## Material for this task
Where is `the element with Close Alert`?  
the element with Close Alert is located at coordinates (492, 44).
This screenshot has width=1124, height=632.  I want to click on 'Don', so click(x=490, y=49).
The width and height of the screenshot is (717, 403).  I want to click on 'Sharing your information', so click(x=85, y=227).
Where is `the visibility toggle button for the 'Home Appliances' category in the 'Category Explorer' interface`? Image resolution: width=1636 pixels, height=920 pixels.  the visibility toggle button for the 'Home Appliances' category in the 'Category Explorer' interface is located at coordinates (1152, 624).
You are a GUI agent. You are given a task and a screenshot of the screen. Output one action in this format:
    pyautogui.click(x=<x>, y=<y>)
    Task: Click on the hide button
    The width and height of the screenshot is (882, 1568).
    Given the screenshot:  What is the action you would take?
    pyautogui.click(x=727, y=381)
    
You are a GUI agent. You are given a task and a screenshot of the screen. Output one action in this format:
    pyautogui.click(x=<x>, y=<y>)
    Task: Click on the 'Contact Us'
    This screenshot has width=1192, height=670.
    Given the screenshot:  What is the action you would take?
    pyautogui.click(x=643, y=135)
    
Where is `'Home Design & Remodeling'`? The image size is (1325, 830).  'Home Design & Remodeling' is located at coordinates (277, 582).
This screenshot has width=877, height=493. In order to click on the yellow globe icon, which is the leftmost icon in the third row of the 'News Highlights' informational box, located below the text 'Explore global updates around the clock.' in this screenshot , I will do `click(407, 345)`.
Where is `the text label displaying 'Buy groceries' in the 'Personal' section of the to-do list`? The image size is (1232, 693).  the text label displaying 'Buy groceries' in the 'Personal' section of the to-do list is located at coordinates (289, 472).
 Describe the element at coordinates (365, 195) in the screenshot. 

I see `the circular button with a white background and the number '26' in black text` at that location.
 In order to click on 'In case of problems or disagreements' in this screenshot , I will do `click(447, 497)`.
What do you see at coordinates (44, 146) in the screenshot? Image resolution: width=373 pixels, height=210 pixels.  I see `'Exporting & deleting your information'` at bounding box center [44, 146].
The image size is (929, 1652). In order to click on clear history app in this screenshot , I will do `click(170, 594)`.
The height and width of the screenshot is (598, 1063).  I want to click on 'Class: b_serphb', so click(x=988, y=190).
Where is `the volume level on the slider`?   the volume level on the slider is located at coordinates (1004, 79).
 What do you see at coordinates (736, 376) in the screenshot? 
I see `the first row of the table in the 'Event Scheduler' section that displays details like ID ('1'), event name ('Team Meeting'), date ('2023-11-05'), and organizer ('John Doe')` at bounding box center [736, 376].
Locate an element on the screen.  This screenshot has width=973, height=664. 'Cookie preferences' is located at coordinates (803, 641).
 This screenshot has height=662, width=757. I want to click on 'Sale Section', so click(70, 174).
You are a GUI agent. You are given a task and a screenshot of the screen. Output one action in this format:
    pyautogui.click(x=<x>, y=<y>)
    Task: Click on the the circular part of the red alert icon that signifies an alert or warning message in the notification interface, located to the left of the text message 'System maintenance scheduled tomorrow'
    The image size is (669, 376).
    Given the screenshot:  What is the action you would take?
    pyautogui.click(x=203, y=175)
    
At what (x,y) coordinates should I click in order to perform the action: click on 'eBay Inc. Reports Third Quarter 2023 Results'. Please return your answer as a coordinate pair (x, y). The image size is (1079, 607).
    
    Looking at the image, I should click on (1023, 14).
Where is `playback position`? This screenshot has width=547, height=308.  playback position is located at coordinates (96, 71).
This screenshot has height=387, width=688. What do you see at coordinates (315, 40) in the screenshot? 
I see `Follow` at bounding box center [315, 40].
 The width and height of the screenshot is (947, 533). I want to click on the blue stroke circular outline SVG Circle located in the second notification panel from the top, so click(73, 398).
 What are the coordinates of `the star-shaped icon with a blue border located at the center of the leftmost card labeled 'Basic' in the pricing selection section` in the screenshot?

## The request
Write out all the records above again, changing every "Task:" to "Goal:" and leaving everything else as it is.

## Exercise output
Where is `the element with Close Alert`?  
the element with Close Alert is located at coordinates (492, 44).
This screenshot has width=1124, height=632.  I want to click on 'Don', so click(x=490, y=49).
The width and height of the screenshot is (717, 403).  I want to click on 'Sharing your information', so click(x=85, y=227).
Where is `the visibility toggle button for the 'Home Appliances' category in the 'Category Explorer' interface`? Image resolution: width=1636 pixels, height=920 pixels.  the visibility toggle button for the 'Home Appliances' category in the 'Category Explorer' interface is located at coordinates (1152, 624).
You are a GUI agent. You are given a task and a screenshot of the screen. Output one action in this format:
    pyautogui.click(x=<x>, y=<y>)
    Goal: Click on the hide button
    The width and height of the screenshot is (882, 1568).
    Given the screenshot:  What is the action you would take?
    pyautogui.click(x=727, y=381)
    
You are a GUI agent. You are given a task and a screenshot of the screen. Output one action in this format:
    pyautogui.click(x=<x>, y=<y>)
    Goal: Click on the 'Contact Us'
    This screenshot has width=1192, height=670.
    Given the screenshot:  What is the action you would take?
    pyautogui.click(x=643, y=135)
    
Where is `'Home Design & Remodeling'`? The image size is (1325, 830).  'Home Design & Remodeling' is located at coordinates (277, 582).
This screenshot has width=877, height=493. In order to click on the yellow globe icon, which is the leftmost icon in the third row of the 'News Highlights' informational box, located below the text 'Explore global updates around the clock.' in this screenshot , I will do `click(407, 345)`.
Where is `the text label displaying 'Buy groceries' in the 'Personal' section of the to-do list`? The image size is (1232, 693).  the text label displaying 'Buy groceries' in the 'Personal' section of the to-do list is located at coordinates (289, 472).
 Describe the element at coordinates (365, 195) in the screenshot. 

I see `the circular button with a white background and the number '26' in black text` at that location.
 In order to click on 'In case of problems or disagreements' in this screenshot , I will do `click(447, 497)`.
What do you see at coordinates (44, 146) in the screenshot? Image resolution: width=373 pixels, height=210 pixels.  I see `'Exporting & deleting your information'` at bounding box center [44, 146].
The image size is (929, 1652). In order to click on clear history app in this screenshot , I will do `click(170, 594)`.
The height and width of the screenshot is (598, 1063).  I want to click on 'Class: b_serphb', so click(x=988, y=190).
Where is `the volume level on the slider`?   the volume level on the slider is located at coordinates (1004, 79).
 What do you see at coordinates (736, 376) in the screenshot? 
I see `the first row of the table in the 'Event Scheduler' section that displays details like ID ('1'), event name ('Team Meeting'), date ('2023-11-05'), and organizer ('John Doe')` at bounding box center [736, 376].
Locate an element on the screen.  This screenshot has width=973, height=664. 'Cookie preferences' is located at coordinates (803, 641).
 This screenshot has height=662, width=757. I want to click on 'Sale Section', so click(70, 174).
You are a GUI agent. You are given a task and a screenshot of the screen. Output one action in this format:
    pyautogui.click(x=<x>, y=<y>)
    Goal: Click on the the circular part of the red alert icon that signifies an alert or warning message in the notification interface, located to the left of the text message 'System maintenance scheduled tomorrow'
    The image size is (669, 376).
    Given the screenshot:  What is the action you would take?
    pyautogui.click(x=203, y=175)
    
At what (x,y) coordinates should I click in order to perform the action: click on 'eBay Inc. Reports Third Quarter 2023 Results'. Please return your answer as a coordinate pair (x, y). The image size is (1079, 607).
    
    Looking at the image, I should click on (1023, 14).
Where is `playback position`? This screenshot has width=547, height=308.  playback position is located at coordinates (96, 71).
This screenshot has height=387, width=688. What do you see at coordinates (315, 40) in the screenshot? 
I see `Follow` at bounding box center [315, 40].
 The width and height of the screenshot is (947, 533). I want to click on the blue stroke circular outline SVG Circle located in the second notification panel from the top, so click(73, 398).
 What are the coordinates of `the star-shaped icon with a blue border located at the center of the leftmost card labeled 'Basic' in the pricing selection section` in the screenshot?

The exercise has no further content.